This is not possible using reflection because Java Generics has the problem of Type Erasure. At runtime the types that have been defined for the generic class Foo have been removed, so using reflection on that class will not yield its generic type. This type information is used only in compilation for type safety.

C# does not have this issue and it is possible to access the templatized type of a Class.

This is a overview of the differences.

linuxuser27 2010-09-01 07:52:41

Answer 2

+7 A:

Well, for short, you can't.

However, what you can do is get the value of <?> when using FloatFoo.

Indeed, from what I remember, generics are not kept in class information.

however, when you create a subtype (be it class or interface) of a generics type, the generics information has to be memorized as it may define some of the subtype's methods signature.

As an example, if your Foo interfaceis declared as it :

public interface Foo<T> {
    public T doIt();
}

Having a

public interface FloatFoo extends Foo<Float>

implies this interface has a

public Float doIt();

method declared.

For that, the compiler has to have the type information. And this information will be reflected in the reflection API by the fact that FloatFoo's super class will have some Type parameters associated to it. Or it least it is what I remember from the few cases I encountered such cases (or elaborated them, as it may sometimes be mandatory)

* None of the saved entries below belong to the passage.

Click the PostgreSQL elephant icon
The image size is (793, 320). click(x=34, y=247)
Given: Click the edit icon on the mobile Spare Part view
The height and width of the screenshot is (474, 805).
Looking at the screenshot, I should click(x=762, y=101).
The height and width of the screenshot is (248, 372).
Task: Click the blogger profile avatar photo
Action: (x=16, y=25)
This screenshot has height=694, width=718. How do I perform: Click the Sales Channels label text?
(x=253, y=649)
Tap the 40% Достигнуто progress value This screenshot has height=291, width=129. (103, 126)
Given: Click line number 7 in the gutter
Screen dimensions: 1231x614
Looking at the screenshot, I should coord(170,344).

But you'll have far more complete informations at Angelika's generics FAQ.

Riduidel 2010-09-01 08:10:22

the problem is, that `getMethod("doIt").getReturnType()` returns `Object`, and if you would run the method to see what it returned, sometimes you would get a subclass object, and sometimes `null`.

m01 2010-09-01 08:19:40

related and maybe helpfull: http://www.artima.com/weblogs/viewpost.jsp?thread=208860

Arne 2010-09-01 08:22:31

@m01 The interface trick that Riduidel is mentioning does not always work. It was mentioned as an example of some data being present, but the underlying problem still exists. The link mentioned by Arne references a workaround created by Neal Gaffer, one of the Java compiler devs.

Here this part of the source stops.